Previously thought of as a winter occurrence when horses traditionally spend a lot of time stabled, we’re now seeing a similar syndrome occurring during our hot and humid summers. Thought to be caused by summer pasture allergens, the symptoms can be similar to winter issues, but it's thought that the triggers that cause the hyper-reactions are different.
Although these exact triggers are unknown, heat and humidity contribute to the hyper-reactions. The horse may be fine when the weather is nice and cool, but as soon as the heat and humidity go up, affected horses can have respiratory episodes.
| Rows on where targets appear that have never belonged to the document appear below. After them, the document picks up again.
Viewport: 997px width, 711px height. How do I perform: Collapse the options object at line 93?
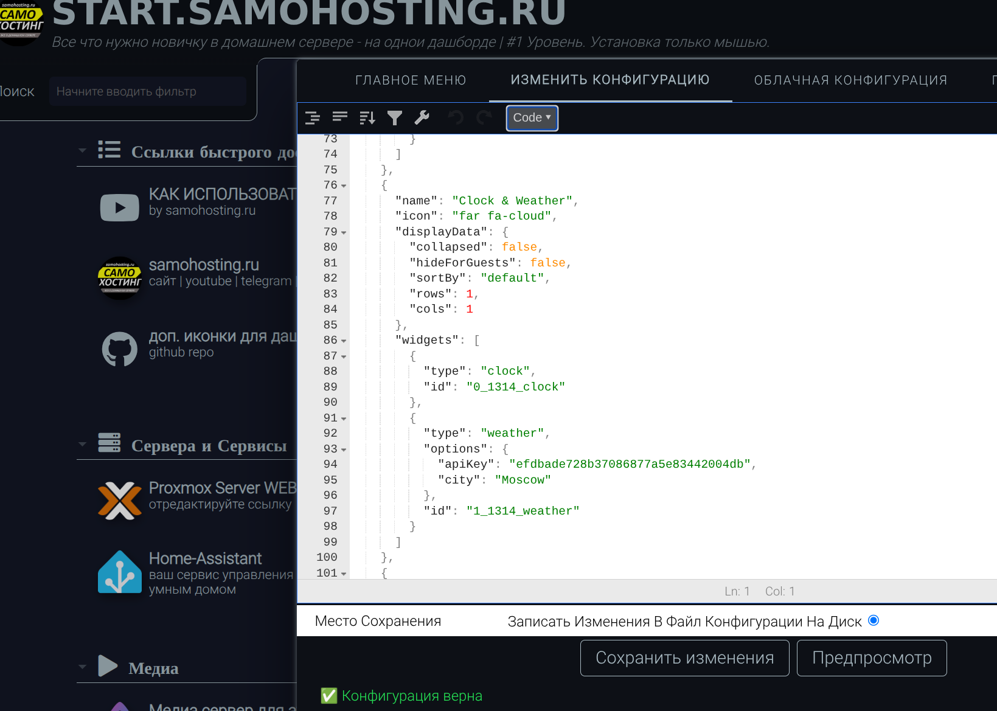[344, 450]
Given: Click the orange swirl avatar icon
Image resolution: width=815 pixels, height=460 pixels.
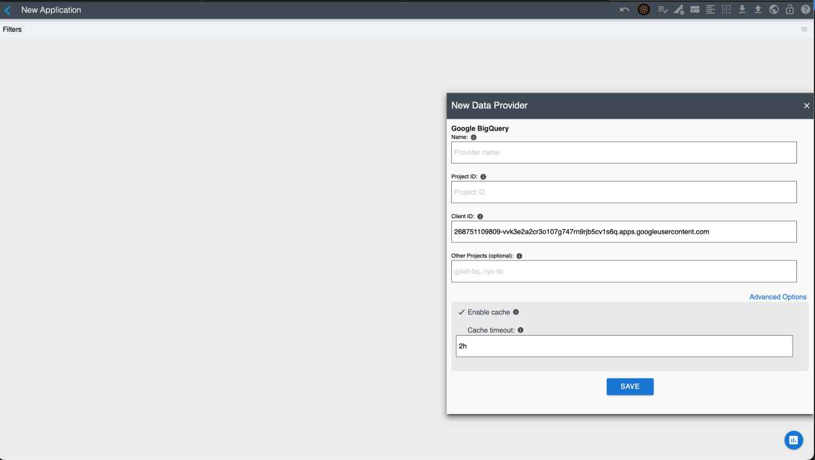Looking at the screenshot, I should (644, 9).
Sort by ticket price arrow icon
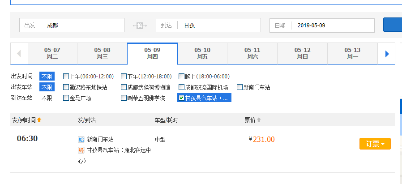Screen dimensions: 402x184 [259, 120]
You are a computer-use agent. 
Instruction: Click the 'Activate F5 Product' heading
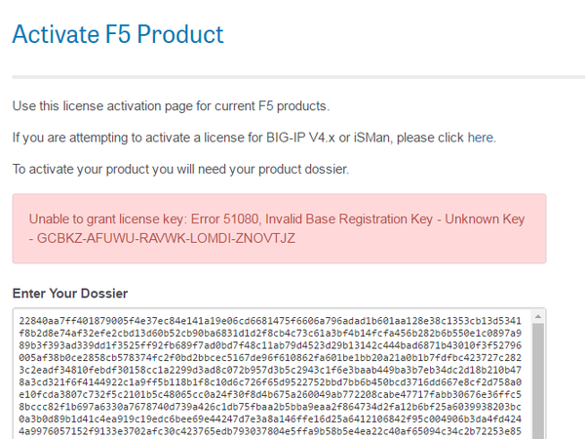[118, 35]
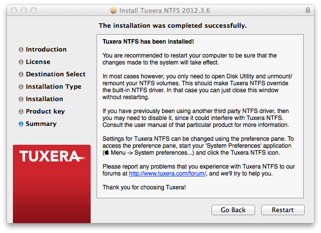Close the installer window
Viewport: 321px width, 233px height.
[x=14, y=10]

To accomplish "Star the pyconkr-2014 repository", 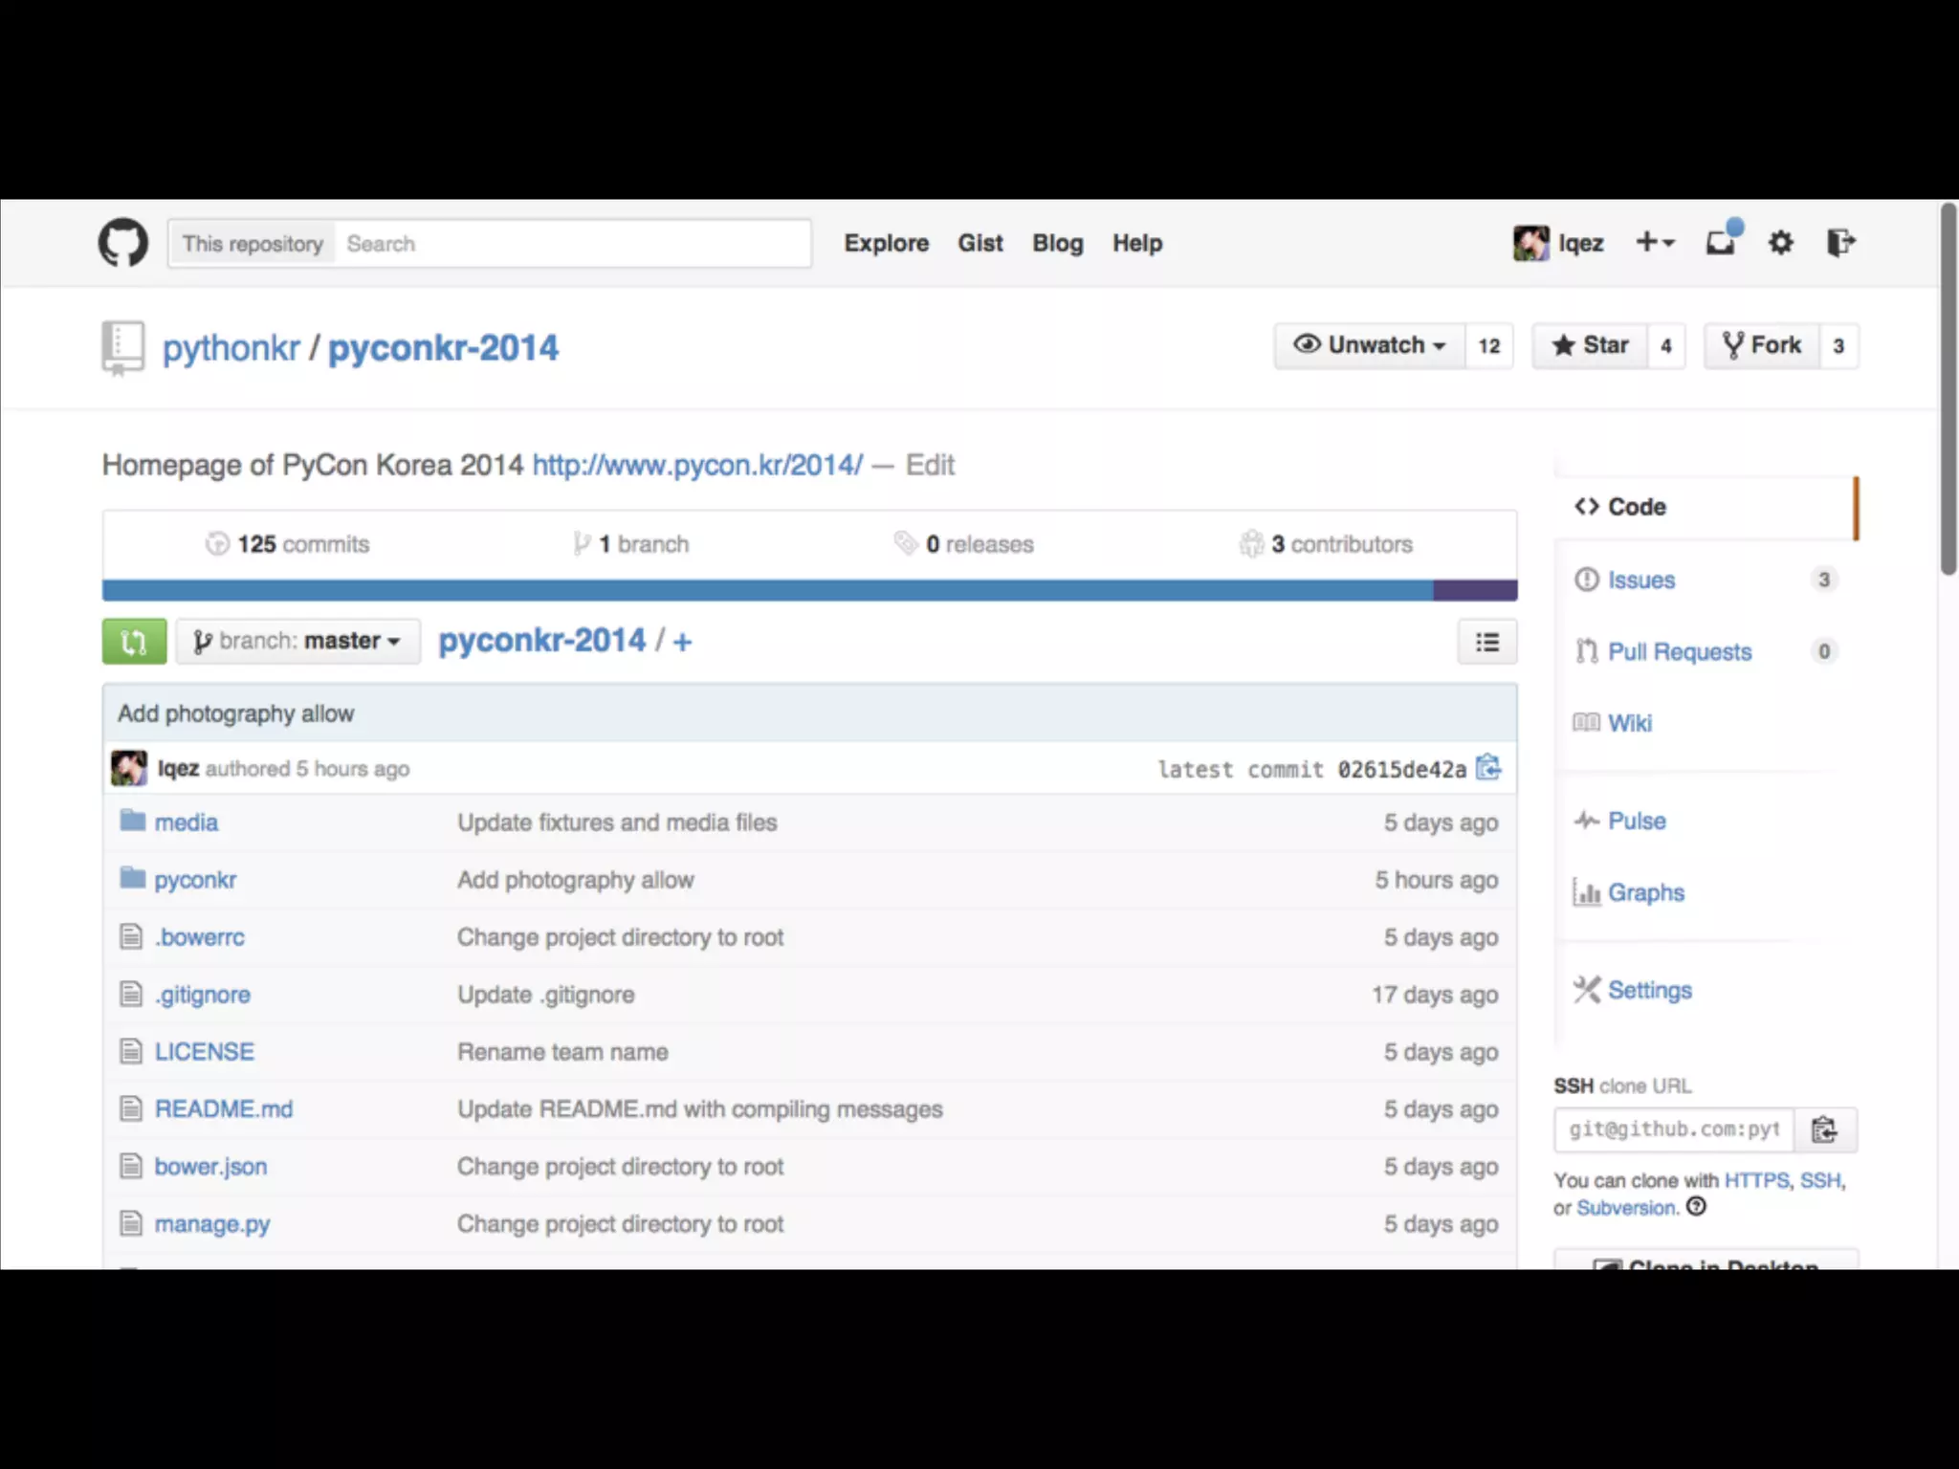I will point(1591,345).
Horses can experience problems throughout the entire summer or seasonally, for example, just in early spring, mid-summer, or late summer, depending on what allergens they are sensitive to. We're all familiar that one of the major contributors is pollen, although the specific pollens aren't necessarily known. However, unlike spring pollen reactions, the muggy conditions from summer humidity means a higher pollen count because the warm, humid air holds more pollen particles. Dust and heat-loving moulds may also play a part.
Because heat and humidity are instrumental in provoking attacks, a respiratory response can occur geographically and seasonally; it doesn’t tend to affect horses in dry, cool, or desert areas, or during the winter months.
Management is a 3-way approach consisting of environmental changes, addressing respiratory distress and supporting immunity so the horse can help fight the pathogens. Fortunately, there's a range of really beneficial, appropriate herbs to help support your horses respiratory system alongside appropriate management.